Suzanne Liska is a teacher, choreographer, dancer and researcher specializing in somatic practices, contemporary dance/theatre, Japanese artforms and physical partnering. She has choreographed and danced in works for CanAsian KickStart, DanceWorks CoWorks, Dusk Dances, and Dance Matters, receiving grants and awards through the Toronto Arts Council, Ontario Arts Council, York University and SSHRC (Canadian Graduate Scholarship). Suzanne has a B.A., B.Education, and MFA in Choreography and is a Certified Alexander Technique Teacher. She published her paper “Somatic ethnographic research: A choreographic process informed by Alexander Technique” in the peer-reviewed Choreographic Practices. She teaches professional dancers, actors, community dancers, and high school and elementary school students; workshops across Canada, the USA and Japan; and workshops in Toronto for Randolph College, Ryerson University, and Humber College. She is contract Faculty in York University’s Dance department and faculty in George Brown College’s Theatre Arts Performance. www.suzanneliska.com

Artist Statement

I am a dancer, choreographer, teacher and researcher, located in Tkaronto on the unceded territory of the Mississaugas of the Credit, the Anishnabeg, the Chippewa, the Haudenosaunee and the Wendat peoples.

I am a Japanese Canadian Sansei/ Yonsei. My maternal great-grandfather immigrated to Canada in 1896 from Japan. My personal movement history with dance and Japanese art forms, together with my identities (Japanese, Slovakian, Canadian, dancer, teacher, and mother) have shaped my life, and inform my creative work. I choreograph work that binds together my artistic vision, scholarship and teaching skills. My practices (physically dynamic partnering, dance improvisation, somatics, Taiko, and Butoh) are linked together through physical, collective, and cultural/social embodiment.

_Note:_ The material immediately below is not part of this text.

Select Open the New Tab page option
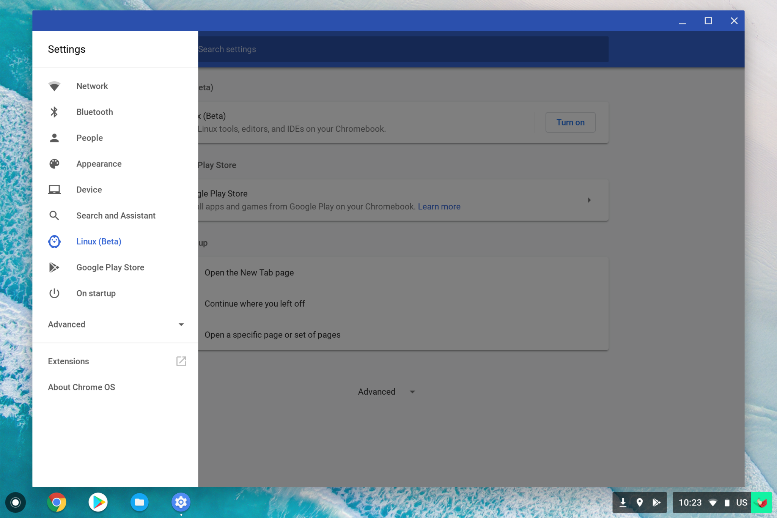pyautogui.click(x=249, y=272)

My choreography is inspired by questioning, transforming and embodying my cultural background: Thread Bound - co-choreographed/performed with Kathleen Rea, where I embody the history of the Japanese Internment of my family. Re-Place - co-choreographed with Susan Lee and visual artist JJ Lee, investigates multi-ethnicity as Asian Canadian artists. Yume-Iro (Dream Colour) - co-choreographed/performed with Takako Segawa and composer Heidi Chan, is a dance interpretation of the audible, visual, historical and emotional components of Taiko (Japanese drumming) and Japanese cultural artefact. Supported by Denise Fujiwara's CanAsian KickStart Program, Takako Segawa and I co-choreographed and performed a first draft of this piece, with direction from our dramaturg Tedd Robinson.

I apply my embodied choreographic methodology toward wholeness (biopsychosocial and cultural) in the rehearsal, performance and production process.